• Data for this exercise:
______

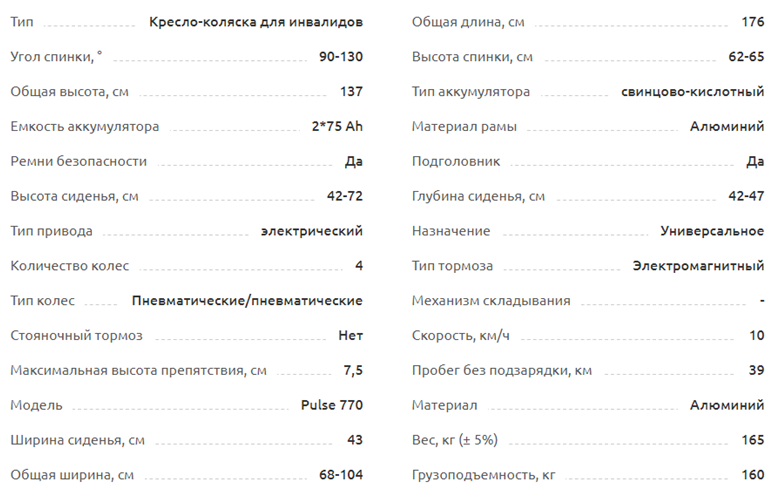
Task: Click the "Ремни безопасности" label
Action: (78, 161)
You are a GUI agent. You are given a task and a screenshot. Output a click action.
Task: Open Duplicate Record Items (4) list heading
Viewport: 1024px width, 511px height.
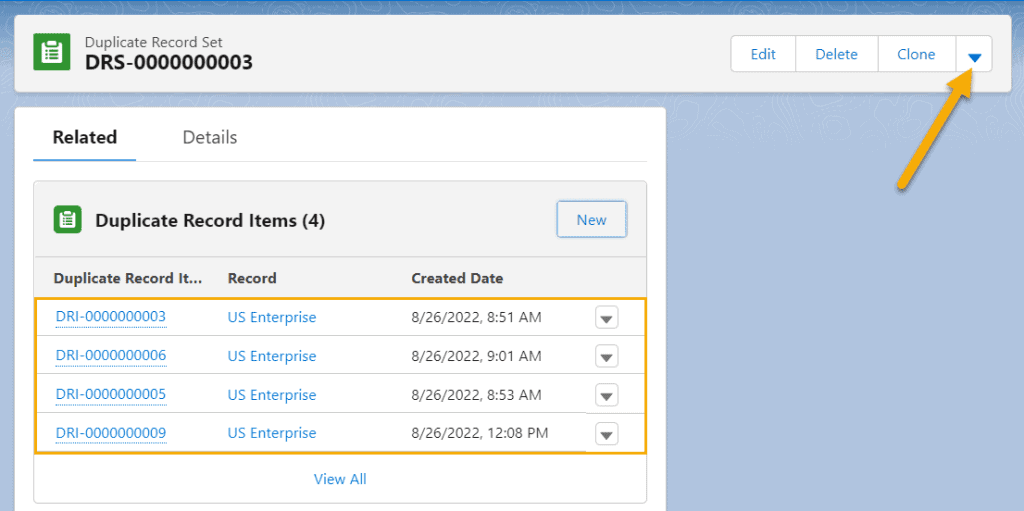coord(210,221)
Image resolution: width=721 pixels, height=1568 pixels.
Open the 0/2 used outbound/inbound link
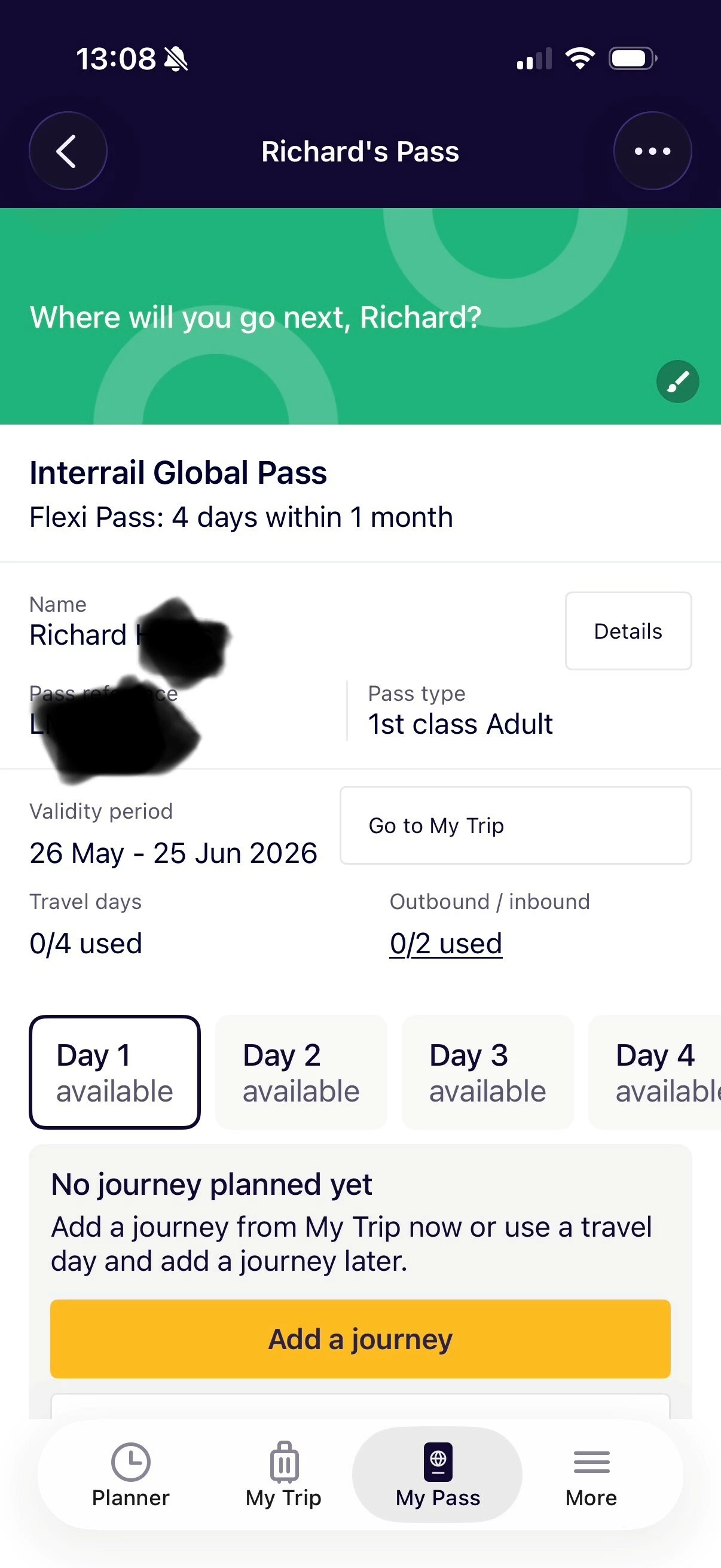click(446, 944)
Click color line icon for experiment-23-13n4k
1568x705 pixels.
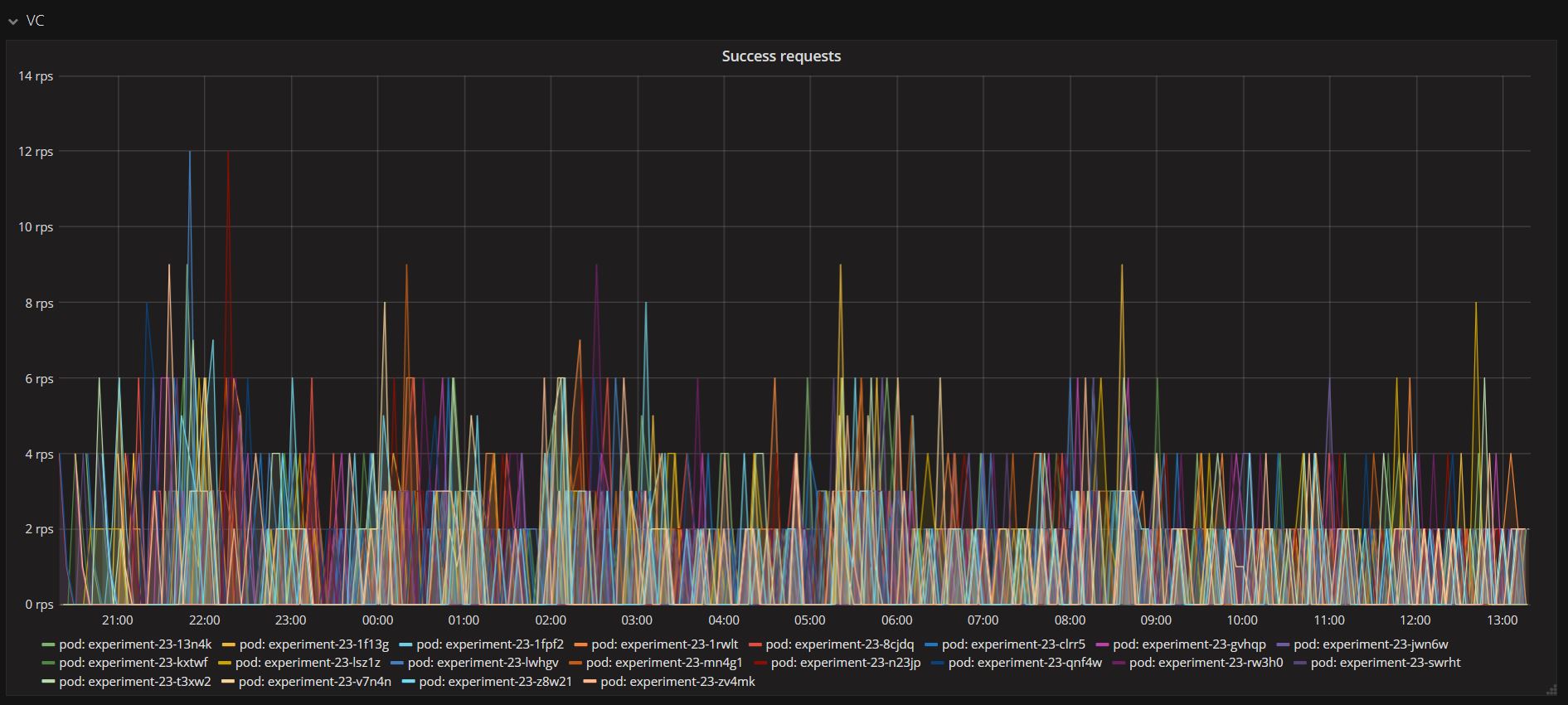(x=48, y=644)
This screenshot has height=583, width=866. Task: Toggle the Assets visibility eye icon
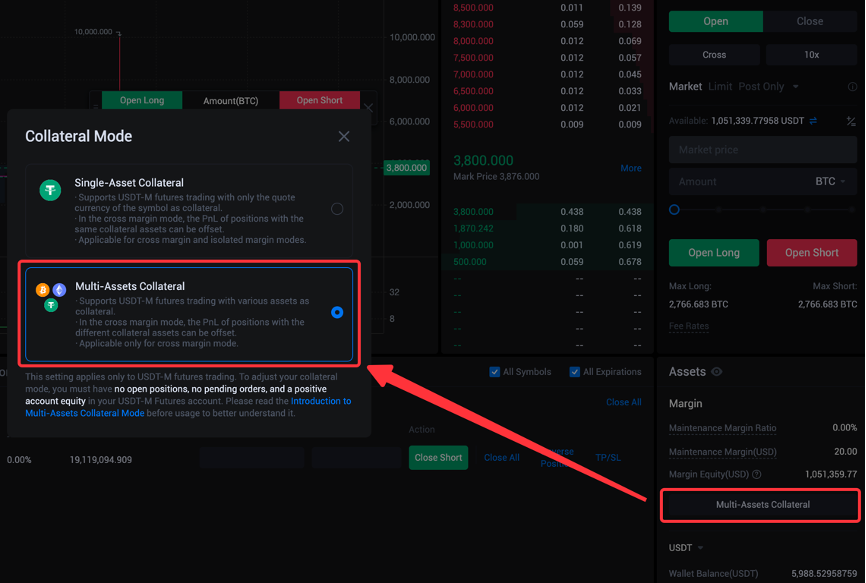tap(716, 372)
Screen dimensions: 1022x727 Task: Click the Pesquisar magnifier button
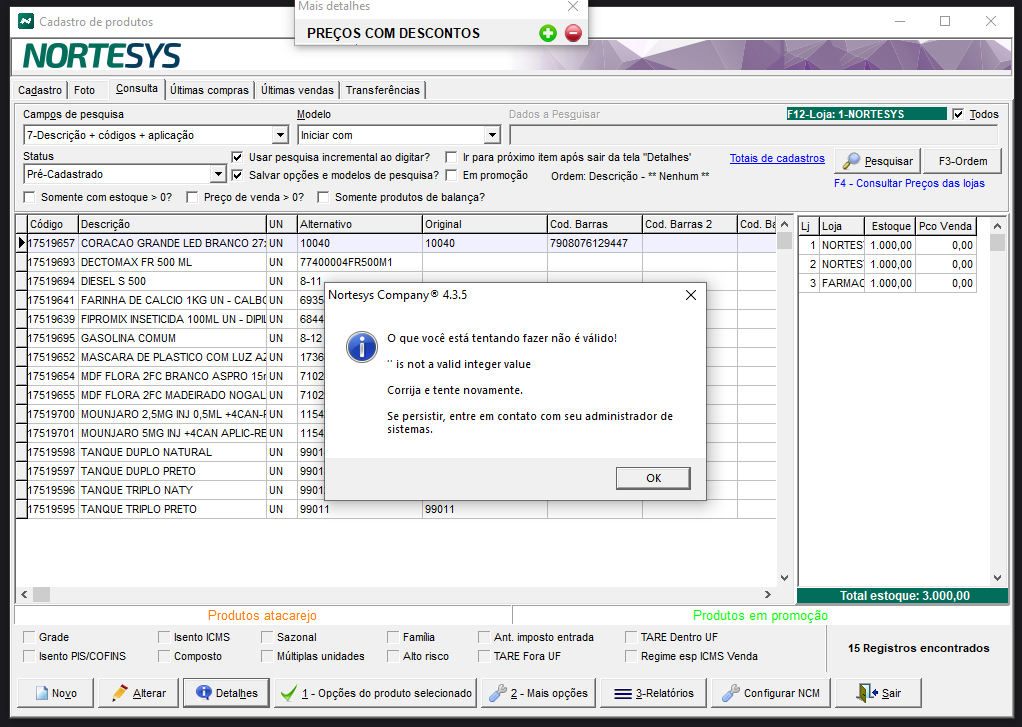pos(877,161)
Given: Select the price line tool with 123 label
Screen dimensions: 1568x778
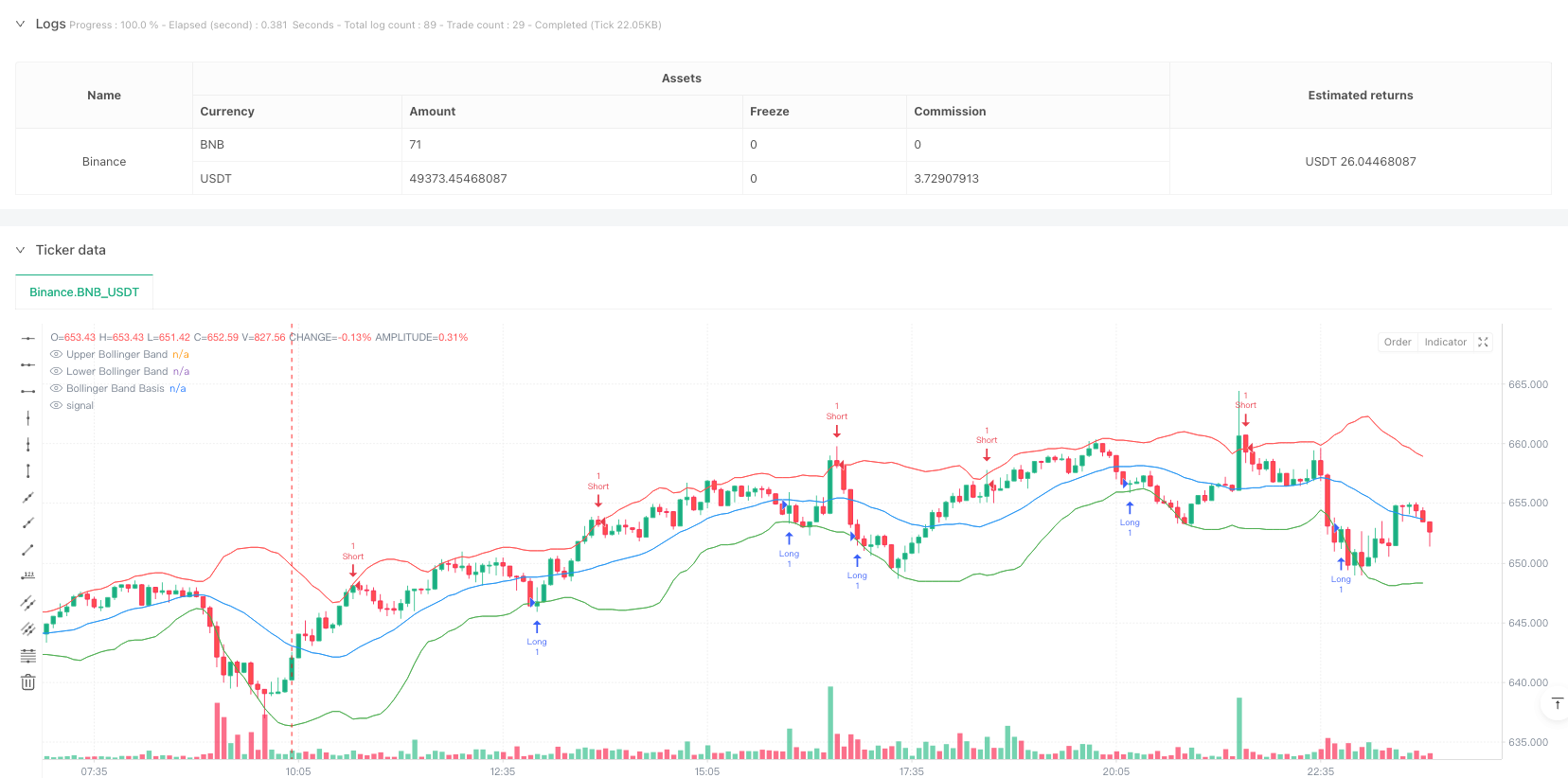Looking at the screenshot, I should pyautogui.click(x=28, y=575).
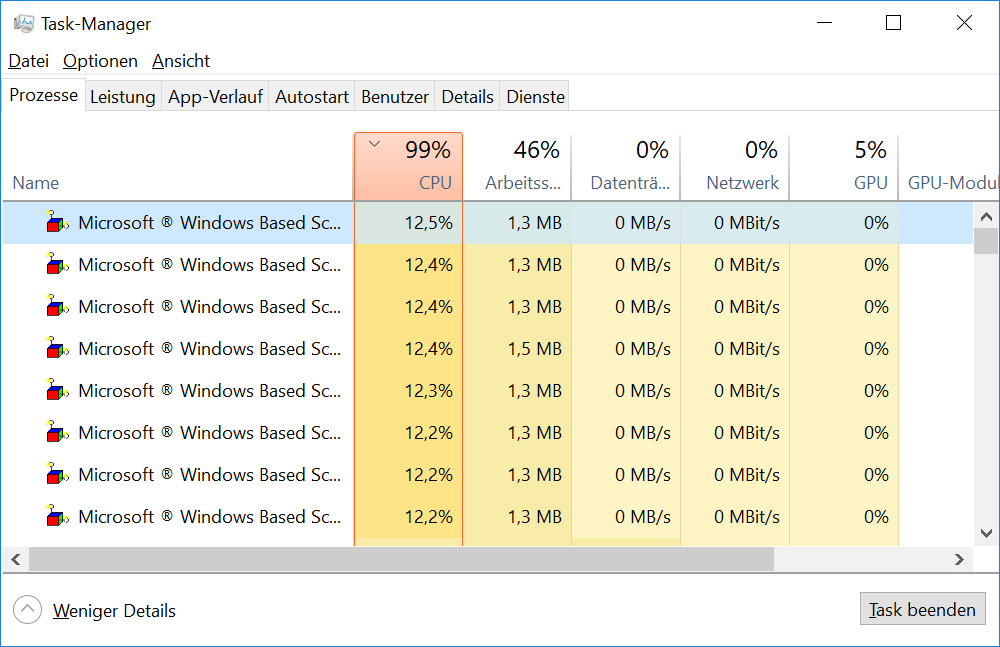Click the script host icon in the sixth row

click(x=58, y=433)
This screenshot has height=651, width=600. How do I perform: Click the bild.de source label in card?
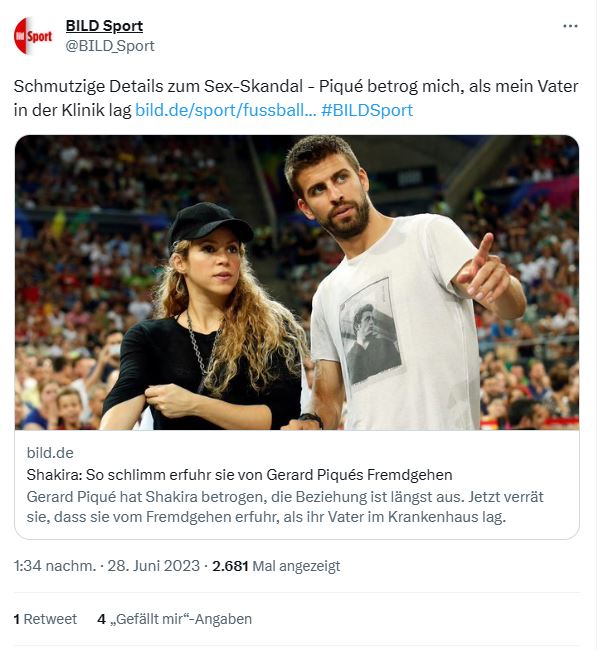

______

Where the line containing "Screen dimensions: 1568x778" appears in the entries above, start there and set down every line exactly through the last one, inclusive; omit pictures.

• The answer:
Screen dimensions: 1568x778
Looking at the screenshot, I should pyautogui.click(x=28, y=575).
Click the script host icon in the sixth row

click(x=58, y=433)
This screenshot has height=651, width=600. How do I perform: Click the bild.de source label in card?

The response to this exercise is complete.